El joven llamado Cuervo, la profecía, personajes marginales llenos de vida y pasión, la Biblioteca como centro de saber y placer. Aún tengo que leer el resto de los libros de Haruki Murakami, pero creo que encontraré muy buenas novelas, casi como intuir el sabor de una buena comida. Saboread un poco con estos fragmentos de "Kafka en la orilla". Que ustedes lo disfruten:
"A veces, el destino se parece a una pequeña tempestad de are­na que cambia de dirección sin cesar. Tú cambias de rumbo inten­tando evitarla. Y entonces la tormenta también cambia de dirección, siguiéndote a ti. Tú vuelves a cambiar de rumbo. Y la tormenta vuelve a cambiar de dirección, como antes. Y esto se repite una y otra vez. Como una danza macabra con la Muerte antes del amanecer. Y la razón es que la tormenta no es algo que venga de lejos y que no guarde relación contigo. Esta tormenta, en definitiva, eres tú. Es algo que se encuentra en tu interior. Lo único que puedes hacer es resig­narte, meterte en ella de cabeza, taparte con fuerza los ojos y las orejas para que no se te llenen de arena e ir atravesándola paso a paso. Y en su interior no hay sol, ni luna, ni dirección, a veces ni si­quiera existe el tiempo. Allí sólo hay una arena blanca y fina, como polvo de huesos, danzando en lo alto del cielo. Imagínate una tormen­ta como ésta.

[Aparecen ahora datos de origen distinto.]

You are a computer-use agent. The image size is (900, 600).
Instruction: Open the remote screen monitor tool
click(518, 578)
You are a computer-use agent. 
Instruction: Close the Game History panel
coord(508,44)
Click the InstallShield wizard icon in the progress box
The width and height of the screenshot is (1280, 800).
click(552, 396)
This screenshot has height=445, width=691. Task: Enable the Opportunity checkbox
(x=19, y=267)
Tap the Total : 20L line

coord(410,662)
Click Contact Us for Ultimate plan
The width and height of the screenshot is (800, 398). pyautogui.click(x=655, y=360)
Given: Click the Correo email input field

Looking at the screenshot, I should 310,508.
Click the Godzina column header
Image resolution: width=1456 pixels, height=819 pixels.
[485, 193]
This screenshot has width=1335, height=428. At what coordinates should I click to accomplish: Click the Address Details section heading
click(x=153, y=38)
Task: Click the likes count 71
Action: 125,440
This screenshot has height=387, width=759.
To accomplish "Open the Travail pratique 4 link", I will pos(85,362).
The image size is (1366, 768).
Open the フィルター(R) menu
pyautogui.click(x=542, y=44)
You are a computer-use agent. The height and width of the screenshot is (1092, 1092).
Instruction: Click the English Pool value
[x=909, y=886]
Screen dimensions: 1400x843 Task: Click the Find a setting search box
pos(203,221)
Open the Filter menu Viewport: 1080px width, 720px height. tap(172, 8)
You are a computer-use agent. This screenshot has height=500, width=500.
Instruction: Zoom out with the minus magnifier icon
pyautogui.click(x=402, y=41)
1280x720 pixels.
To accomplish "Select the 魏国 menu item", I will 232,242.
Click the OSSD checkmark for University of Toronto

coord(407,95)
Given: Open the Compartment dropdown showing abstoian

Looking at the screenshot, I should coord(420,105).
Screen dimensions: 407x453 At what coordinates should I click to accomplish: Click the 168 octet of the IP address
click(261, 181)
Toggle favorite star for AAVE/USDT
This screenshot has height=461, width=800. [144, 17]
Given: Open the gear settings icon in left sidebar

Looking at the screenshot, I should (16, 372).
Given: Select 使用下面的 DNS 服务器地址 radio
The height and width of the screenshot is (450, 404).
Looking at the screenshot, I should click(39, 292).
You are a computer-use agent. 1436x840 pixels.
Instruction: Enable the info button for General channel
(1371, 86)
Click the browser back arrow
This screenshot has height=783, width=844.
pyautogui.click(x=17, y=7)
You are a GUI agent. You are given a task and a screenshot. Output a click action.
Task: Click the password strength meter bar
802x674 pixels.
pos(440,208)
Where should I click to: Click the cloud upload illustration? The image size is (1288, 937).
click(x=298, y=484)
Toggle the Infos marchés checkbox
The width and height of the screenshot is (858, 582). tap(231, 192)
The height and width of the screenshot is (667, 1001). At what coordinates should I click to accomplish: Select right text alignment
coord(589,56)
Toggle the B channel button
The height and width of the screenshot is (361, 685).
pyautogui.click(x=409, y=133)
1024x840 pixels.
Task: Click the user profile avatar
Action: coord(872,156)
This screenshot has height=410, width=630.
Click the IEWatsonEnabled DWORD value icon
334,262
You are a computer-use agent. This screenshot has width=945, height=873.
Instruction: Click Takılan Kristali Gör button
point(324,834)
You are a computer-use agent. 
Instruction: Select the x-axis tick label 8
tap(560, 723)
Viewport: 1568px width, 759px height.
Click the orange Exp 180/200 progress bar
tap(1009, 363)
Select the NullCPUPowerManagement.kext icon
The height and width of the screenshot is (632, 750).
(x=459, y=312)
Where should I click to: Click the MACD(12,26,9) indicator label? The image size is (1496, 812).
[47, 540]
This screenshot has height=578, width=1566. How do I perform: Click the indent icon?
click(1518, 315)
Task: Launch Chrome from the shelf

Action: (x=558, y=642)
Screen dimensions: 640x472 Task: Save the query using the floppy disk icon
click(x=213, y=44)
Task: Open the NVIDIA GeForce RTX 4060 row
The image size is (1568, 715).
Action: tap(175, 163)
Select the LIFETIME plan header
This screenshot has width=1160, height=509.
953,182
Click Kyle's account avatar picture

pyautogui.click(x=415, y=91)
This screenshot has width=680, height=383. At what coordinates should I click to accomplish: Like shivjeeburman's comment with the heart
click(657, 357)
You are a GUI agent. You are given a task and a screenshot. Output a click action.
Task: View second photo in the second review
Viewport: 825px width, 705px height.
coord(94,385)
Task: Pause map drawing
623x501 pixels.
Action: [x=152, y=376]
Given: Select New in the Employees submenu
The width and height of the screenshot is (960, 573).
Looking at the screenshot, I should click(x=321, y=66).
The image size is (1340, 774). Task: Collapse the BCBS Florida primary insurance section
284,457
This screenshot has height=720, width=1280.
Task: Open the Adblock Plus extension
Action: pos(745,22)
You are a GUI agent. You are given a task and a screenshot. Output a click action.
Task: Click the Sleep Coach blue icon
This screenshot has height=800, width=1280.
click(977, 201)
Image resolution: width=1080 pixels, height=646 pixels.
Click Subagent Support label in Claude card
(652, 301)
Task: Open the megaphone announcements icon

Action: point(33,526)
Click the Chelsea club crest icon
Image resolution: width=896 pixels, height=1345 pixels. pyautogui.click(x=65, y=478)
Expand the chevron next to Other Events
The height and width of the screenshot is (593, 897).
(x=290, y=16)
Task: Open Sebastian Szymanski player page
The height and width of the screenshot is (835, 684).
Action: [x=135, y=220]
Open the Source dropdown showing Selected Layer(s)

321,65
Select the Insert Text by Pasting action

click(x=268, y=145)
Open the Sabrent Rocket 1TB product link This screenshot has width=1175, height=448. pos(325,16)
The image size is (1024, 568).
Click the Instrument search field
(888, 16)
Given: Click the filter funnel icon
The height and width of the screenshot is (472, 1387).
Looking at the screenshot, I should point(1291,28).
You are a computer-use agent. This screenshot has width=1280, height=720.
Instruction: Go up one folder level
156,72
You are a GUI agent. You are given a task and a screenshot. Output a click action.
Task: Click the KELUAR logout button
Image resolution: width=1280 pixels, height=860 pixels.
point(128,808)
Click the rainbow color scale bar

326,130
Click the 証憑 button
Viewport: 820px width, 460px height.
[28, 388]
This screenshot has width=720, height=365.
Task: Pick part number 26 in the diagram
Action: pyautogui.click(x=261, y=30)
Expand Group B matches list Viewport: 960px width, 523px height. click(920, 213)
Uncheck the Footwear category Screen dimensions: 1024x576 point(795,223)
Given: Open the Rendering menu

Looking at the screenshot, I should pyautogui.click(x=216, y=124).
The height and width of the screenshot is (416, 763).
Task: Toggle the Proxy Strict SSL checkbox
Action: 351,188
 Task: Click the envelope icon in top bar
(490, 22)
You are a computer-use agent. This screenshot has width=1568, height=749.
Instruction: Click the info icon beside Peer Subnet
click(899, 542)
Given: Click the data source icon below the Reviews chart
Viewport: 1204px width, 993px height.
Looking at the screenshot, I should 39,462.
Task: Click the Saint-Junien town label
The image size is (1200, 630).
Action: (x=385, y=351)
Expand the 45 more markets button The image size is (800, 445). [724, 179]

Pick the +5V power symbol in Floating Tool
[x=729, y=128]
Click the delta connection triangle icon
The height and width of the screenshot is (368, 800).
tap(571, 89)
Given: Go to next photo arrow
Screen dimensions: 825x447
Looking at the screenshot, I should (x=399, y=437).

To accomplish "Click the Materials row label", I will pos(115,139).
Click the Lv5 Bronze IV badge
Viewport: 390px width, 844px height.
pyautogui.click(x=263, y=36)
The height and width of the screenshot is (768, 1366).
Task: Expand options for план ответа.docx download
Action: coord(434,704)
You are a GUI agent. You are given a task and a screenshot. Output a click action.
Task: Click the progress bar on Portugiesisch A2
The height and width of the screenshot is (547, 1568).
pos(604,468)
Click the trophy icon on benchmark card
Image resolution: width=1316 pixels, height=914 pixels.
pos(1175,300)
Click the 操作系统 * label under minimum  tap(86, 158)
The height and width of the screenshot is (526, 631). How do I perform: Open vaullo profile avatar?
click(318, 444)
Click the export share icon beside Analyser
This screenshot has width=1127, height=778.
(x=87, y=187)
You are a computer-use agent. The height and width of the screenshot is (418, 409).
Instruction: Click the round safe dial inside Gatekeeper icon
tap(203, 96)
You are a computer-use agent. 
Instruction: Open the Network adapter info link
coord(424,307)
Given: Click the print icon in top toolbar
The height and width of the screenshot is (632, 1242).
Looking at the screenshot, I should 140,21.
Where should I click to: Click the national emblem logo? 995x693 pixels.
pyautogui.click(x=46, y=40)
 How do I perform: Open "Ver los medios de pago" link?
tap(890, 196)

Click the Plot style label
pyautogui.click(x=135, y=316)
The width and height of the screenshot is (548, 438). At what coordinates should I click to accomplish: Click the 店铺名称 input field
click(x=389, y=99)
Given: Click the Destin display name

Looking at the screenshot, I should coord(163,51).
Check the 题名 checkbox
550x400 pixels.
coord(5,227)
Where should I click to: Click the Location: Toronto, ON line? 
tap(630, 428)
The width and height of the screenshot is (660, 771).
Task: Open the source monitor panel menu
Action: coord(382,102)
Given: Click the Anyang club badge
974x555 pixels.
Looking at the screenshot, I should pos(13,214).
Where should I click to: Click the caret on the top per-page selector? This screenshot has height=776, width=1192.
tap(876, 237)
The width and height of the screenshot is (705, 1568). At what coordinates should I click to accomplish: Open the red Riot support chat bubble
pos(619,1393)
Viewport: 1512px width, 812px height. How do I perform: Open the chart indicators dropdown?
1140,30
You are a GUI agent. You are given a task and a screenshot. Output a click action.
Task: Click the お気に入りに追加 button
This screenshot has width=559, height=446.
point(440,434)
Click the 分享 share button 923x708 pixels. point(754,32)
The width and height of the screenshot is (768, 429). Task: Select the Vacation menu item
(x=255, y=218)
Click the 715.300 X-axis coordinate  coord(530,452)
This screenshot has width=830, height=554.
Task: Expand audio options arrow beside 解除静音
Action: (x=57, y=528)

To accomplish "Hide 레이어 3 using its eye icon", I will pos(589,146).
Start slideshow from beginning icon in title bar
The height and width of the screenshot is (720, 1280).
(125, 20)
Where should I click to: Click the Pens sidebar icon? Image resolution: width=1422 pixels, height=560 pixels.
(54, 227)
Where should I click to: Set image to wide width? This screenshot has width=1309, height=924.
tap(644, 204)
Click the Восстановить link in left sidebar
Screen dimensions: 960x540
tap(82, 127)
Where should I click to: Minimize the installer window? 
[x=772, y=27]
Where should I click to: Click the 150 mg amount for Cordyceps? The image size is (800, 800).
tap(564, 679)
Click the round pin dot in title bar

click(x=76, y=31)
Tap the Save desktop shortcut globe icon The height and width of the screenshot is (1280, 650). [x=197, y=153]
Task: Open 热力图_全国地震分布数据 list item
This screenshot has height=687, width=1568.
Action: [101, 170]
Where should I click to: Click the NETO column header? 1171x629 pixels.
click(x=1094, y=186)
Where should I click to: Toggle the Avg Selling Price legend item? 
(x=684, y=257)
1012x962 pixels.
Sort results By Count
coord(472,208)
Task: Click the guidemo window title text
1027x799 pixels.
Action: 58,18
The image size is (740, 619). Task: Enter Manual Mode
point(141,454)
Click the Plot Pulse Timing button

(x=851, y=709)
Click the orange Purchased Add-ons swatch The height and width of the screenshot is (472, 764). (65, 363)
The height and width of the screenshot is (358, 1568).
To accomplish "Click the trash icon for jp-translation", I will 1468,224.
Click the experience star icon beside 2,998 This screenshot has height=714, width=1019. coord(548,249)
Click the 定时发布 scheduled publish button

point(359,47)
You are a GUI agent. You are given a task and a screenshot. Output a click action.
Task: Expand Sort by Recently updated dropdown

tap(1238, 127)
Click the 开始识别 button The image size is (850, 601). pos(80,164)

Y tú en verdad la atravesarás, claro está. La violenta tormenta de arena. La tormenta de arena metafísica y simbólica. Pero por más metafísica y simbólica que sea, te rasgará cruelmente la carne como si de mil cuchillas se tratase. Muchas personas han derramado allí su sangre y tú, asimismo, derramarás allí la tuya. Sangre caliente y roja. Y esa sangre se verterá en tus manos. Tu sangre y, también, la sangre de los demás.
Y cuando la tormenta de arena haya pasado, tú no comprende­rás cómo has logrado cruzarla con vida. ¡No! Ni siquiera estarás se­guro de que la tormenta haya cesado de verdad. Pero una cosa sí quedará clara. Y es que la persona que surja de la tormenta no será la misma persona que penetró en ella. Y ahí estriba el significado de la tormenta de arena."